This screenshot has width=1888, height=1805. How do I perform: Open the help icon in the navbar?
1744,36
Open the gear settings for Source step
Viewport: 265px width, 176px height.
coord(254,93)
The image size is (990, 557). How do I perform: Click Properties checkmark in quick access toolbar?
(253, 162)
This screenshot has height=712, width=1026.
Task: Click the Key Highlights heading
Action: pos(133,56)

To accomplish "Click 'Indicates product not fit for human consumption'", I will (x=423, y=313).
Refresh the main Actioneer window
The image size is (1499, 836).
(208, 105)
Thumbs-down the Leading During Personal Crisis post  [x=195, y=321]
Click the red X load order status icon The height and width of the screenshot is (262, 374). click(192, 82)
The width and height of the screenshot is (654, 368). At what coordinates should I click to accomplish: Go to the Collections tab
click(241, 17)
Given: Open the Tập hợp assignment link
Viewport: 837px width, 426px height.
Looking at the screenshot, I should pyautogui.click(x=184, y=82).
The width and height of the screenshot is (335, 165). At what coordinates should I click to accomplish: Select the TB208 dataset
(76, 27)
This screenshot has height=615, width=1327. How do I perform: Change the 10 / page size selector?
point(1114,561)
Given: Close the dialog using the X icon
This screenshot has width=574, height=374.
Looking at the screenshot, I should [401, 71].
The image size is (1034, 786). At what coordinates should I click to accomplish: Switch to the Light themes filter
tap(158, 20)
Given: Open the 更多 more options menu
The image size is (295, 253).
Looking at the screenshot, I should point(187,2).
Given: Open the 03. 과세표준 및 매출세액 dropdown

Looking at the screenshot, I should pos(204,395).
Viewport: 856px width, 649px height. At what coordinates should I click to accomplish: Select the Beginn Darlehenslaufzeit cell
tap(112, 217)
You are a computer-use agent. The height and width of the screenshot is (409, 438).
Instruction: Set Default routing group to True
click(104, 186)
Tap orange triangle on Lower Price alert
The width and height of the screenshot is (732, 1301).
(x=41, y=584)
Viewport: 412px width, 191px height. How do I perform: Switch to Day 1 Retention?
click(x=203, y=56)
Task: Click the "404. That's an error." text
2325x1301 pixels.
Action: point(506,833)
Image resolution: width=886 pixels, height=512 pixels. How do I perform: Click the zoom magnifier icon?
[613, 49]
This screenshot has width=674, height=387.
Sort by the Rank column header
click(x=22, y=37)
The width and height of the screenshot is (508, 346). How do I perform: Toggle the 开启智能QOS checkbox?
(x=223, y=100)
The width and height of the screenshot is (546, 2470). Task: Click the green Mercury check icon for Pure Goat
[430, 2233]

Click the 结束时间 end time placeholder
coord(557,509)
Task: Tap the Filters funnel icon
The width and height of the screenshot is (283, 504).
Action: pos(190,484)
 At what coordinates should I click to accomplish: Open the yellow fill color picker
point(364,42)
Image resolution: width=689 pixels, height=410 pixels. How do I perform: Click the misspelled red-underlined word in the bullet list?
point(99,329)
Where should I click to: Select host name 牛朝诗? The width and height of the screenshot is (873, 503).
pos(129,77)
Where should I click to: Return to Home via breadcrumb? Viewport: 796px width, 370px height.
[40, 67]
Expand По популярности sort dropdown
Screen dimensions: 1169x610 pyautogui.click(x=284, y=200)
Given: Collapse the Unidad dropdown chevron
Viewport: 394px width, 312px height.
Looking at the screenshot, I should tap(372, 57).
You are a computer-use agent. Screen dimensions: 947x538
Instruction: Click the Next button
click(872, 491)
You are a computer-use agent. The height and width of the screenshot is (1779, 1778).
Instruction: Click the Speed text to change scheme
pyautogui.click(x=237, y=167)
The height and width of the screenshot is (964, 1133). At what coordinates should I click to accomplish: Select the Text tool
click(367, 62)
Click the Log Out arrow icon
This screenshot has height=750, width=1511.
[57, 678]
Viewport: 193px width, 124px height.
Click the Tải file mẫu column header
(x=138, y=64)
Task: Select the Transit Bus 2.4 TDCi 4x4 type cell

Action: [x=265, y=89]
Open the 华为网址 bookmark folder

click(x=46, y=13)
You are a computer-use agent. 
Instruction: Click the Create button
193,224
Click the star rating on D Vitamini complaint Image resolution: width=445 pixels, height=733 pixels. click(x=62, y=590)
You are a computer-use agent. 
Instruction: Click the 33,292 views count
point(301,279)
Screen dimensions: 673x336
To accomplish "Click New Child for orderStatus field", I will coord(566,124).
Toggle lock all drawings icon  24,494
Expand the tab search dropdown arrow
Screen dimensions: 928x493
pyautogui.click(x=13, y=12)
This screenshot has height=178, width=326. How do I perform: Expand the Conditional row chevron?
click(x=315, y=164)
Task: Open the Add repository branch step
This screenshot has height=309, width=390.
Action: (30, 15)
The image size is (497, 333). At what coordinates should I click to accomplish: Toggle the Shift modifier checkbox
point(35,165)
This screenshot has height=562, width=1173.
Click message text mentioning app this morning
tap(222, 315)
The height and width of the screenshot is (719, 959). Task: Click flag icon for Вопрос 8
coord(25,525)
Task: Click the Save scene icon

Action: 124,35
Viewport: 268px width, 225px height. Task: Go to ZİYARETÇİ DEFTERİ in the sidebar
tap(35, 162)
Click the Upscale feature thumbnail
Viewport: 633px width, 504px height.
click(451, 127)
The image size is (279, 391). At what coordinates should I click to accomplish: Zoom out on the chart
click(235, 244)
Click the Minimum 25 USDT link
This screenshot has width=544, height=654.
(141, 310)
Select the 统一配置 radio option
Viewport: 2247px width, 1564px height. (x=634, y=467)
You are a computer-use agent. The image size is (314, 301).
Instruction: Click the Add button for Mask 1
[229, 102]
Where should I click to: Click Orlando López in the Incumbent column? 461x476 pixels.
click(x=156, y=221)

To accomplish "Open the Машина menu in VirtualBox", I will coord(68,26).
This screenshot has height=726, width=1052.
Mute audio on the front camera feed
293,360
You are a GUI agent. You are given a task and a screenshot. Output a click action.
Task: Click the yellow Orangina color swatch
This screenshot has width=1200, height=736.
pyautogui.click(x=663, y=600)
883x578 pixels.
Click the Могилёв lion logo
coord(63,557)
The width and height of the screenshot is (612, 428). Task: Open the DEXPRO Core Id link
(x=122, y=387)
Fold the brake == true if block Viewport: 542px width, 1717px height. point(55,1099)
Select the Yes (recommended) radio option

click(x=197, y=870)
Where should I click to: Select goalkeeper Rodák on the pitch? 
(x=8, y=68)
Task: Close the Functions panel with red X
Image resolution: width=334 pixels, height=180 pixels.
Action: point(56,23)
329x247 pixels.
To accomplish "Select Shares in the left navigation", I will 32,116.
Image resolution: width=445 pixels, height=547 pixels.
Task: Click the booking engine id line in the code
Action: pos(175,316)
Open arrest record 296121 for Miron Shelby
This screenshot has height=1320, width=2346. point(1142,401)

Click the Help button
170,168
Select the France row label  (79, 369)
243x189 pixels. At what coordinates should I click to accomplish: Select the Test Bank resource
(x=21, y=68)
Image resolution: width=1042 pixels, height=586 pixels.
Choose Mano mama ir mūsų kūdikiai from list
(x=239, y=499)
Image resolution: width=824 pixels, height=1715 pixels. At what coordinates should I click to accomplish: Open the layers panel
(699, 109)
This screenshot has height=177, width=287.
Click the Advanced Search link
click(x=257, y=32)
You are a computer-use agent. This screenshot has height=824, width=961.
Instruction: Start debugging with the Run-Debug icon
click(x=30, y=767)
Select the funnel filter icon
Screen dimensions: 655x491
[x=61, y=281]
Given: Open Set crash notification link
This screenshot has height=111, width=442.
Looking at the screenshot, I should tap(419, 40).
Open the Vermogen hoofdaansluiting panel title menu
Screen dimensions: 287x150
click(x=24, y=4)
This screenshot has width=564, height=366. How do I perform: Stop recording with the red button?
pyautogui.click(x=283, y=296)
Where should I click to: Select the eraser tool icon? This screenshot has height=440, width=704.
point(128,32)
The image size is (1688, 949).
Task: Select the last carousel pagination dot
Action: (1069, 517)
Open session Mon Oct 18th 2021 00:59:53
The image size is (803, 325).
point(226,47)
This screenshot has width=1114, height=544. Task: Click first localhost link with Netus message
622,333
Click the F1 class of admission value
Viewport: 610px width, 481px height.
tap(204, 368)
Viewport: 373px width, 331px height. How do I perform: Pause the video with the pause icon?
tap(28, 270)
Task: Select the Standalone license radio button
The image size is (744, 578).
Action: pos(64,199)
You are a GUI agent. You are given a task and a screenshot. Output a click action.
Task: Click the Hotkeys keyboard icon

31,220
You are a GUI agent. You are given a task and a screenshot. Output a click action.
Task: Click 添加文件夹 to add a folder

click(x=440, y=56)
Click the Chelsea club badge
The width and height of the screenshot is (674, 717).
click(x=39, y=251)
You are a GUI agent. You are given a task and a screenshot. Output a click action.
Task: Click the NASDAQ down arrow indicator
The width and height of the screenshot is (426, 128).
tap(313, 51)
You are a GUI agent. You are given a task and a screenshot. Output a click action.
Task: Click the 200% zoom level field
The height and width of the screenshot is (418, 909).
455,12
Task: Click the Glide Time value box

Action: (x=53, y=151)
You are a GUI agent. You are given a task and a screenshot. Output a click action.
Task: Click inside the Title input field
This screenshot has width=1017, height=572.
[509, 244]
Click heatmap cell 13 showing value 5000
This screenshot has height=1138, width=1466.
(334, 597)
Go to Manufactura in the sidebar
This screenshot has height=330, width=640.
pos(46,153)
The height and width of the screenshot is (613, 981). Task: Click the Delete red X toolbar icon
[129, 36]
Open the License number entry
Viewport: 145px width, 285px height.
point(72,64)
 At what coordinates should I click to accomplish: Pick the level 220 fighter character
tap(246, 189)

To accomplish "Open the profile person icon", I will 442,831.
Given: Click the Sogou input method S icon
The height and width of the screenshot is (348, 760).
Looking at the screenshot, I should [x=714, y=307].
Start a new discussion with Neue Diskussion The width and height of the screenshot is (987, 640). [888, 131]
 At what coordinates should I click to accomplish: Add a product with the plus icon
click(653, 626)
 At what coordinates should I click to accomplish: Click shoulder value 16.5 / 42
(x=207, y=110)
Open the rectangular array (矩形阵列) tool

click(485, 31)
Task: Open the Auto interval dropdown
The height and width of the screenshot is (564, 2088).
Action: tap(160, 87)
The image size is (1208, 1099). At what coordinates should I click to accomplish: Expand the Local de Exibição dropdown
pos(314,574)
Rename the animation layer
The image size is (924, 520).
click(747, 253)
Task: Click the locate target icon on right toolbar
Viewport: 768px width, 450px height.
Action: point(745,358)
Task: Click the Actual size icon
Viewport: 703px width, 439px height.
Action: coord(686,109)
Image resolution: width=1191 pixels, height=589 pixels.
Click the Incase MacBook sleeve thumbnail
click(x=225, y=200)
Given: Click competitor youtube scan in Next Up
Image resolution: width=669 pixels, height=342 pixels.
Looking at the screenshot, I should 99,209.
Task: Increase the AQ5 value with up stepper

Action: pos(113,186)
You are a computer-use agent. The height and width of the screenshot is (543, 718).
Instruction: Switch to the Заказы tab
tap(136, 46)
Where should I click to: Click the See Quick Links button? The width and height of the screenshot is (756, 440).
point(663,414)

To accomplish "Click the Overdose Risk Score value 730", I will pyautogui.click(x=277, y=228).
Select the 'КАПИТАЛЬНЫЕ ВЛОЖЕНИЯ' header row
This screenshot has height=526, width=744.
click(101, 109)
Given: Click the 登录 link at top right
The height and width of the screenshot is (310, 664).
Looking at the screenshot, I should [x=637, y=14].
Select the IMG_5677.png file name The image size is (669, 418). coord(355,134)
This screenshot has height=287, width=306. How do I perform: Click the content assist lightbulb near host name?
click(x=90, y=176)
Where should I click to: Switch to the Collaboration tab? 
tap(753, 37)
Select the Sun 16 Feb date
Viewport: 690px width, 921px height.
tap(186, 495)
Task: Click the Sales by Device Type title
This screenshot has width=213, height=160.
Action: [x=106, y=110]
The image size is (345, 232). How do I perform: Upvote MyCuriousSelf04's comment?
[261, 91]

■ ■ ■ ■ ■ ■ ■

■ TASK TO CARRY OUT:
Please give everything in the records above, from the line that contains "Given: Open Set crash notification link" down to the line that contains "pyautogui.click(x=283, y=296)", as a JSON list of strings with one string per line, including both of those lines and leaving out any blank lines.

■ REPLY:
[
  "Given: Open Set crash notification link",
  "This screenshot has height=111, width=442.",
  "Looking at the screenshot, I should tap(419, 40).",
  "Open the Vermogen hoofdaansluiting panel title menu",
  "Screen dimensions: 287x150",
  "click(x=24, y=4)",
  "This screenshot has width=564, height=366. How do I perform: Stop recording with the red button?",
  "pyautogui.click(x=283, y=296)"
]